CEQA requires local and state agencies to do environmental reviews before approving certain projects. The Brown Act guarantees the public’s right to attend meetings and requires information about what’s going to be addressed to be made public well in advance on agendas posted 72 hours in advance of regular meetings, and 24 hours in advance of special meetings.
“Evidence reveals that the matter was set for a special meeting rather than a regular meeting to reduce the time required to give public notice,” Dodd wrote.
Dodd added in his letter that the information about the “location and scope of the contemplated development project,” was notably omitted from the agenda item, despite the fact the project required building on city-owned land and private property.
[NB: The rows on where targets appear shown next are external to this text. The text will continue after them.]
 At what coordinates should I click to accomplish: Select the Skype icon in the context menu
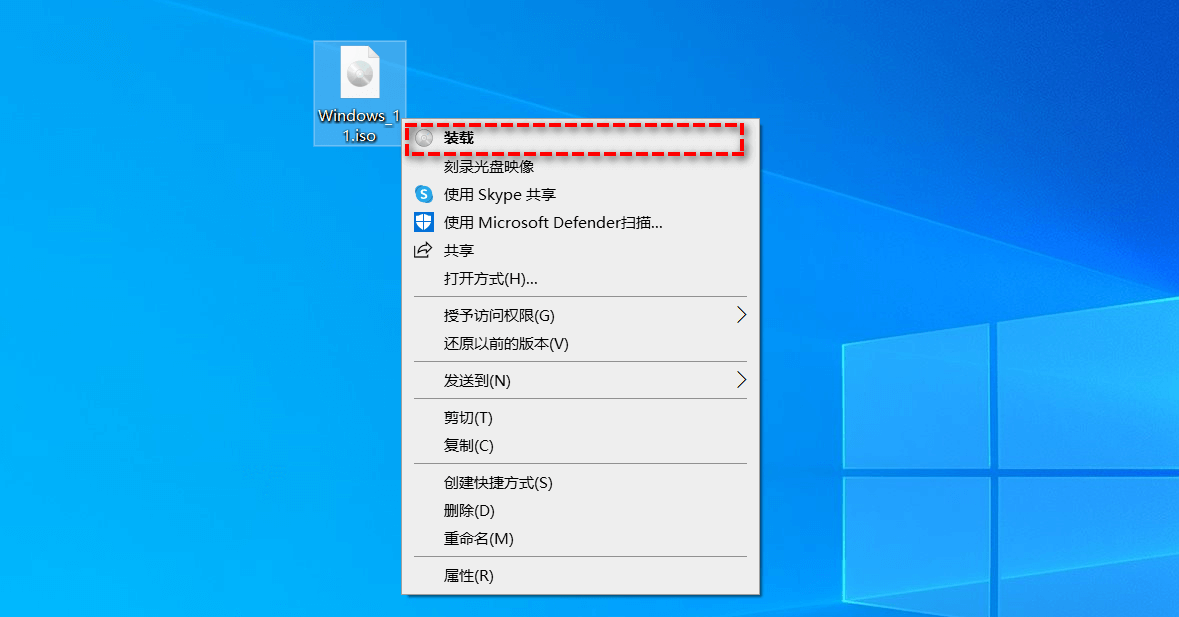click(423, 194)
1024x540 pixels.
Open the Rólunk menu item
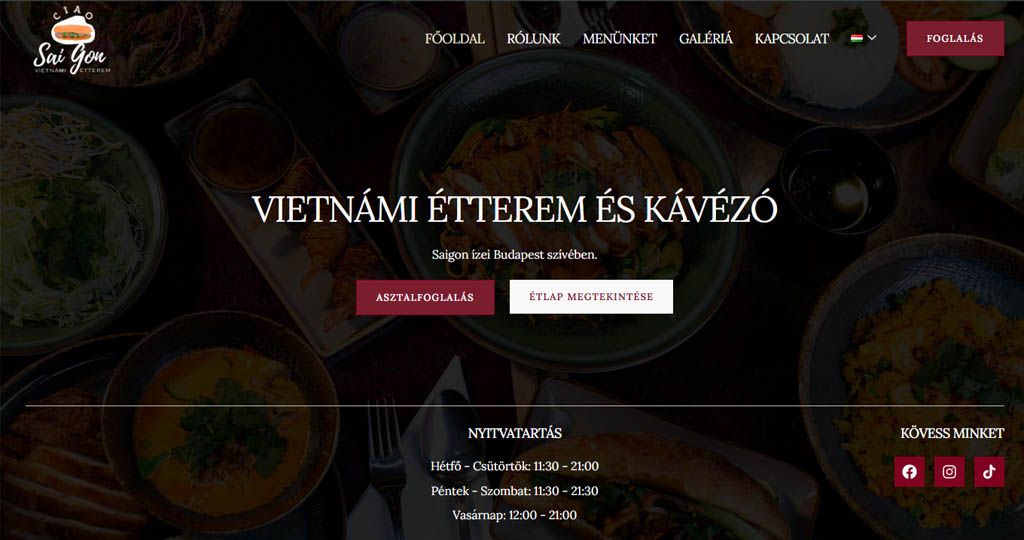coord(534,39)
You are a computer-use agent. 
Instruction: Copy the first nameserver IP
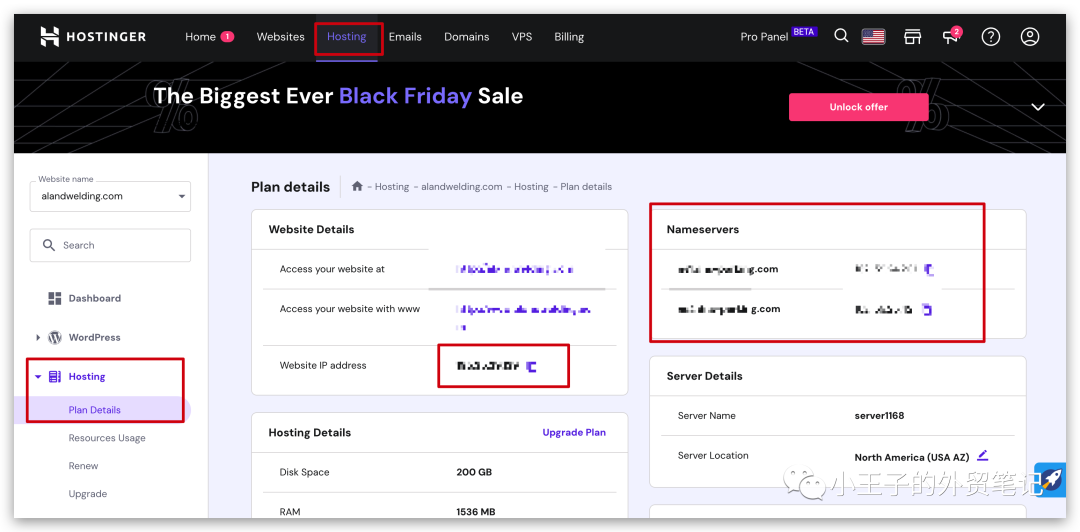pyautogui.click(x=928, y=269)
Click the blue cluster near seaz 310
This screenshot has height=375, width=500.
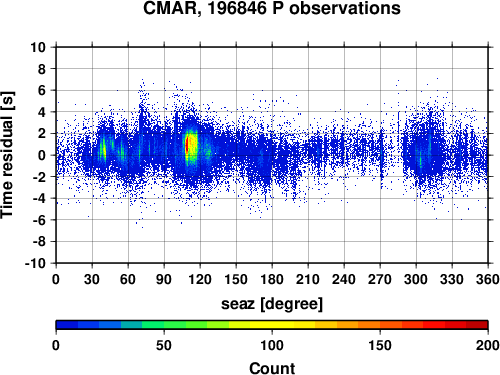[423, 152]
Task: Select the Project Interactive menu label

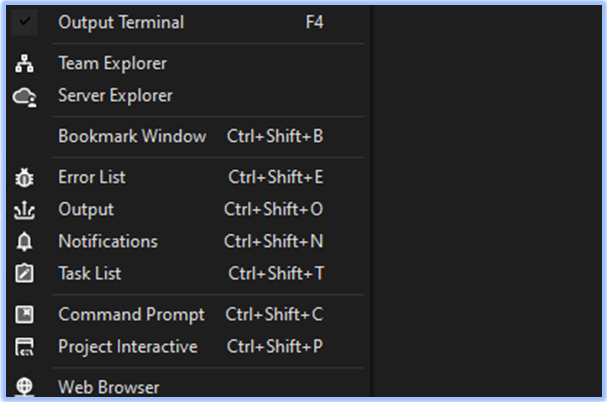Action: coord(128,347)
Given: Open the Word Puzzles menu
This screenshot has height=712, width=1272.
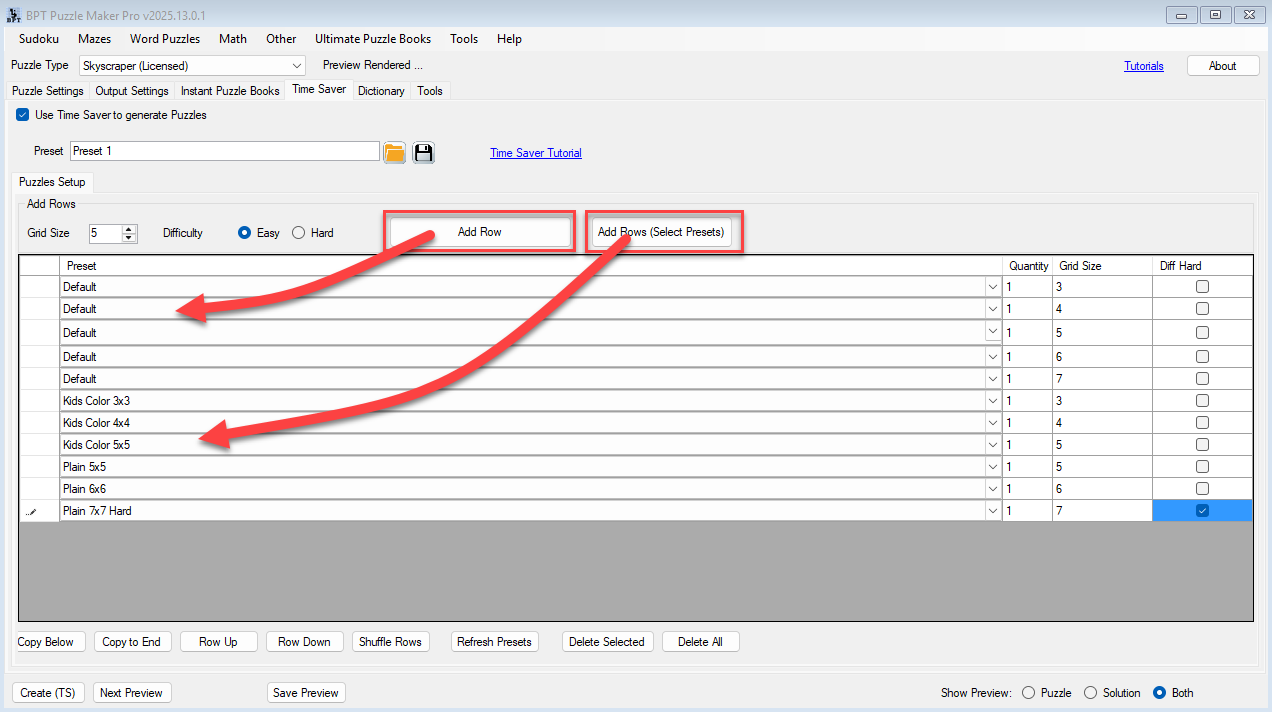Looking at the screenshot, I should pyautogui.click(x=165, y=39).
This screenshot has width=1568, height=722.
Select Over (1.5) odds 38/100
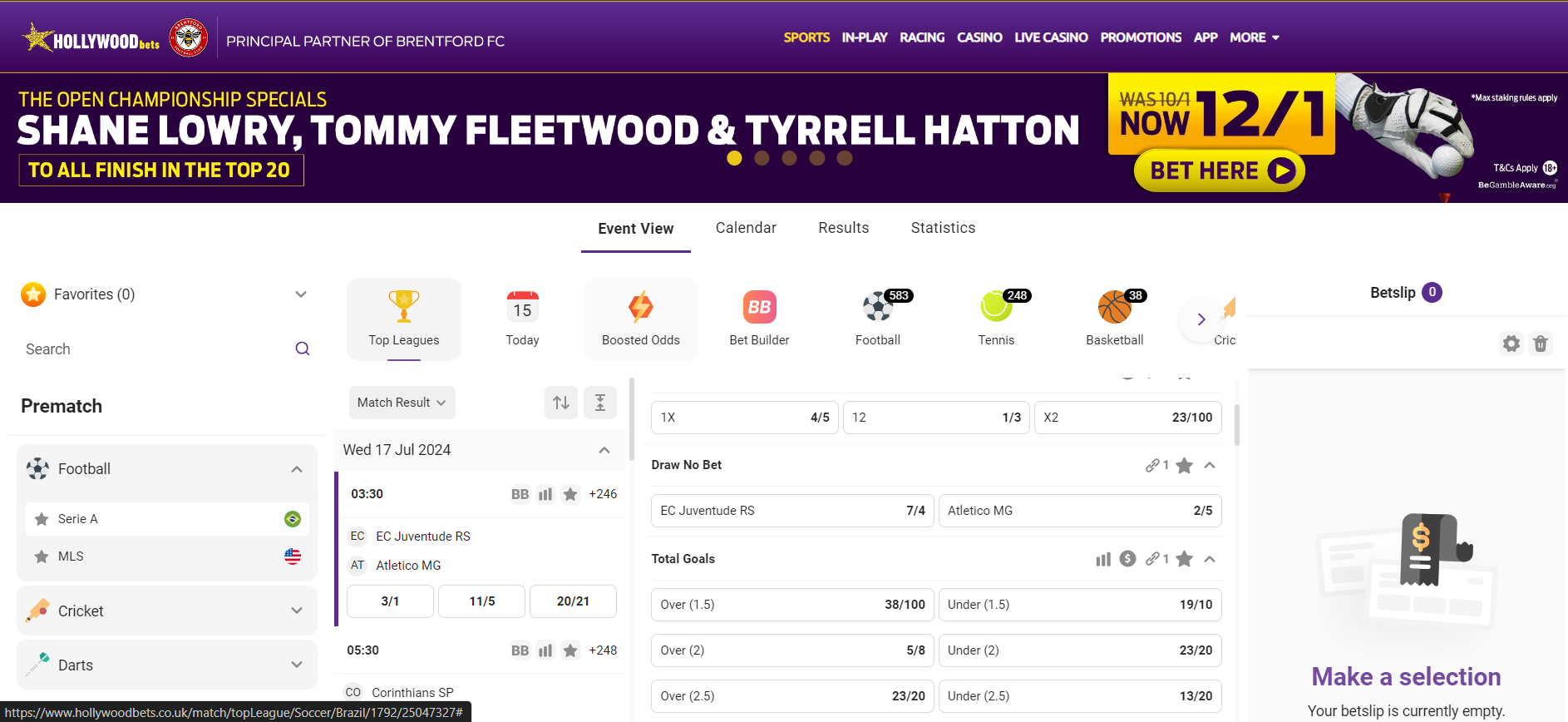792,605
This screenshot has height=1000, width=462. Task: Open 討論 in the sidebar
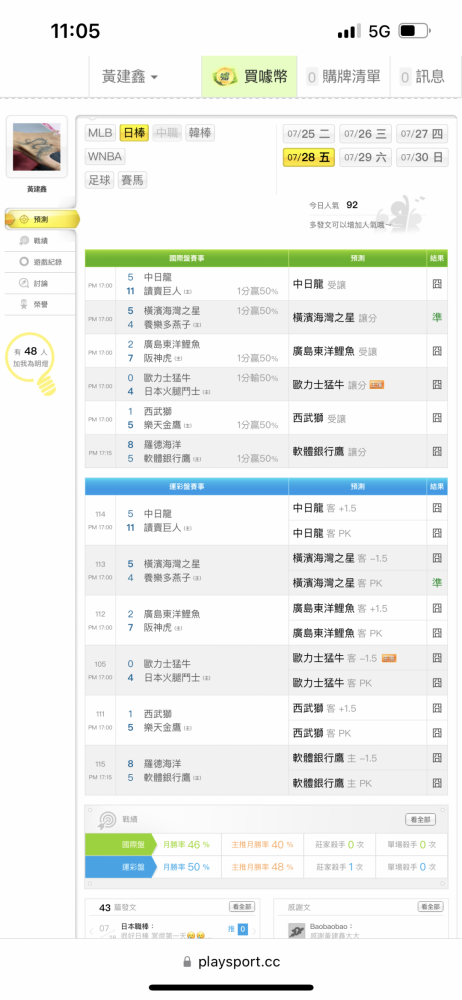click(x=40, y=283)
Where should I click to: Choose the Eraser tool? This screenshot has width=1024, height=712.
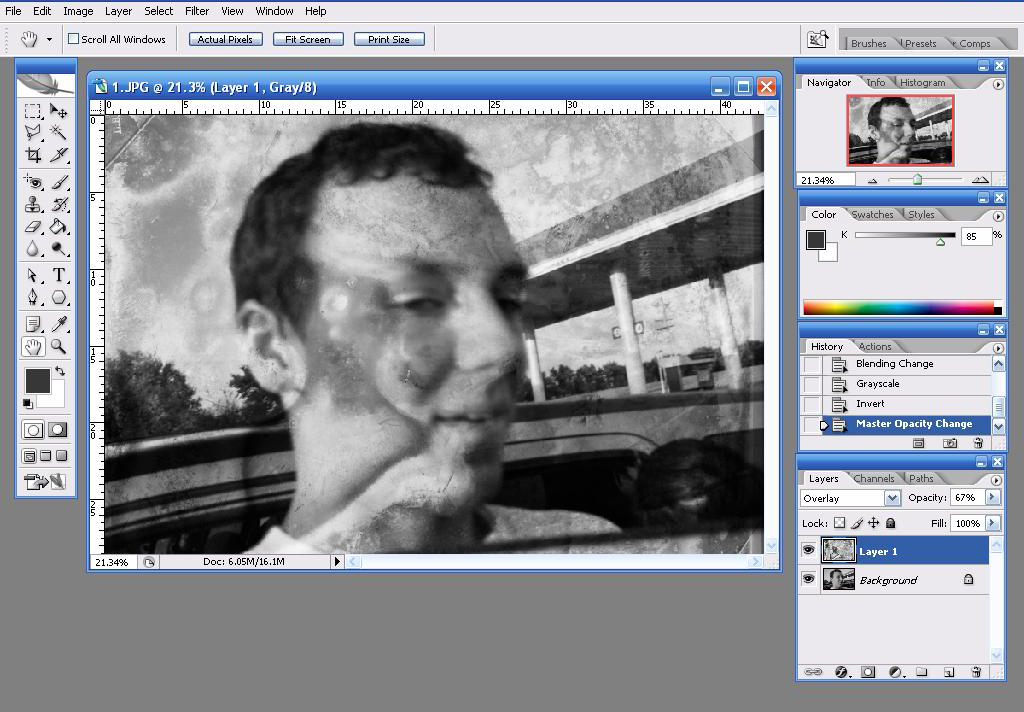tap(32, 226)
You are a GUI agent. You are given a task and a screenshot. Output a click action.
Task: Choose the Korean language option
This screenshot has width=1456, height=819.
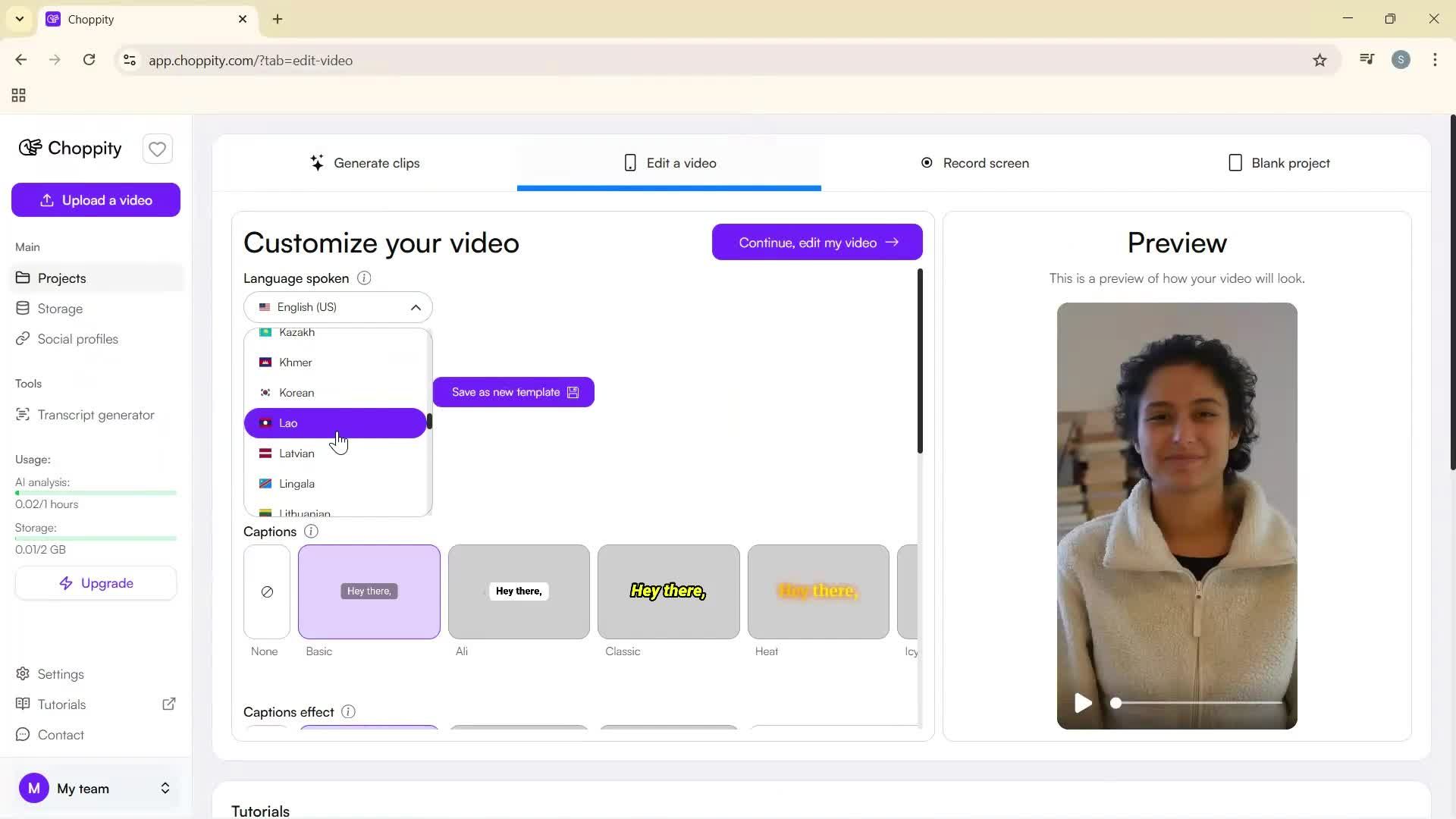click(x=336, y=392)
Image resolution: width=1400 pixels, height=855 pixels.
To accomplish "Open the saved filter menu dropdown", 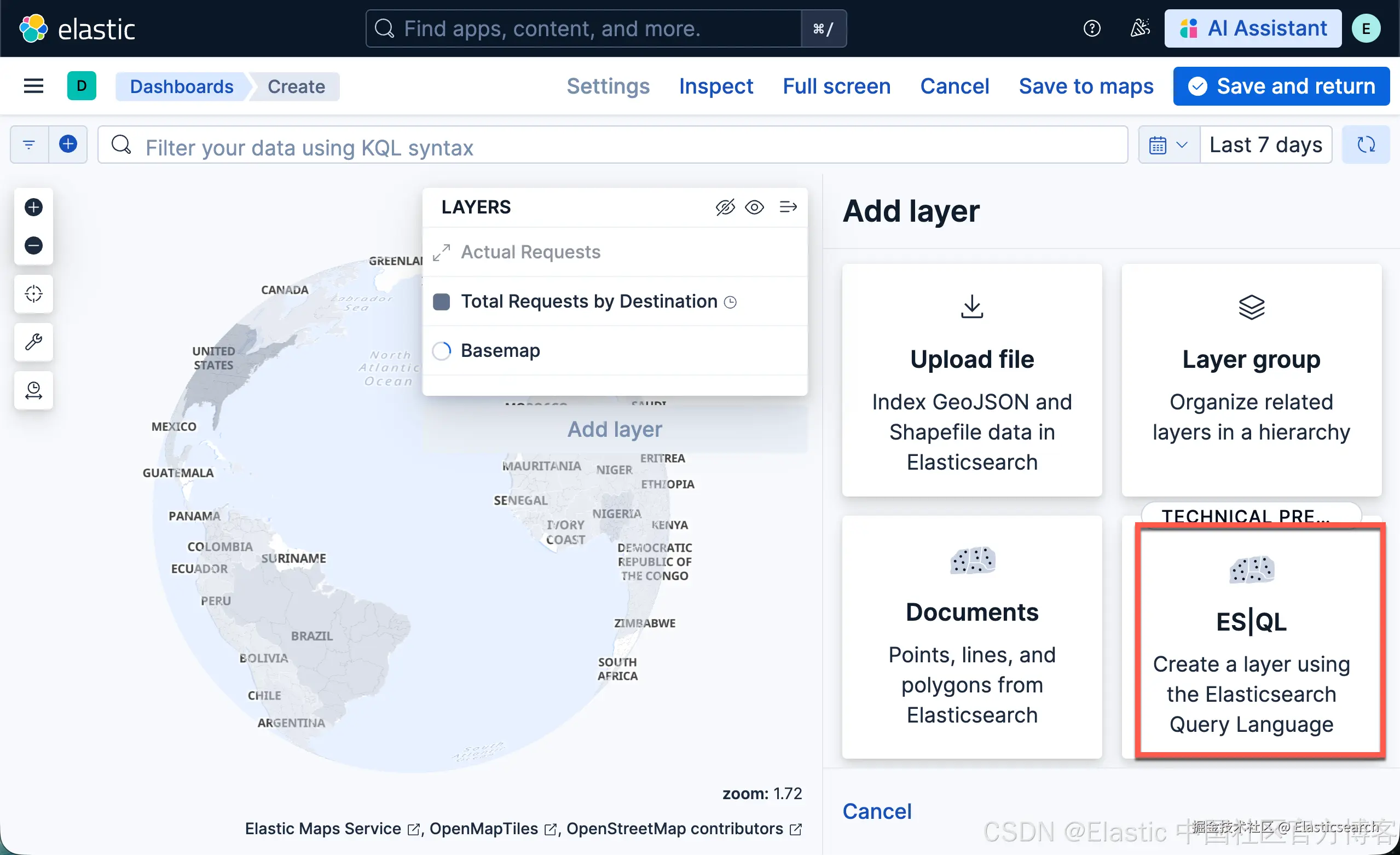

Dodd wrote that using the name Murphy’s Bowl and scheduling a special meeting were not violations “per se” of the Brown act, but “they indicated concerted efforts to act contrary to the spirit of the Brown Act.”
“Although the evidence is not sufficient to prove that any member of the city council participated in these efforts to obfuscate, the city council bears the ultimate responsibility to comply with the Brown Act,” Dodd wrote.
In an email from Chris Hunter, an attorney negotiating the project, to Inglewood attorney Royce Jones, Hunter asked if the agreement was required to be part of the city council’s public agenda or could be downloaded “shortly before the meeting.” Jones wrote that the law required it to be disclosed, but “that is why we elected to just post 24 hours versus the normal 72 hours.”
Hunter added that the agenda item would tell residents that the deal was with Murphy’s Bowl LLC, an obscure company name. Court documents showed Murphy’s Bowl LLC had only one member: Steve Ballmer, the multi-billionaire owner of the Clippers.
In its lawsuit to stop the project, MSG also characterized the meetings as “secret.” MSG alleges city officials, Butts and the city council violated a contractual agreement involving a terminated parking lot lease agreement.
The District Attorney’s Office concluded that violations related to the agenda description could render the city council’s action void, but no action would be taken “because the complaint was received after the time limits to remedy the violation.”
“Nonetheless, we sincerely hope that this letter will assist the city council in ensuring that such violations will not recur in the future,” Dodd wrote.
Butts declined to discuss whether a Clippers arena will be built, but said, “It's on track to finish the negotiations agreement.”
Carstens said the DA’s office “got it right” that there was a concerted effort to keep the arena secret. The lengthy investigation, he said, showed investigators took it seriously and were very careful to get the facts.
“It’s better late than never,” Carstens said. “It’s vindication. This is something we thought violated at the time. I guess the wheels of the district attorney turn slowly but surely.”
This article was updated with a statement from The Madison Square Garden Co. at 5:28 PM.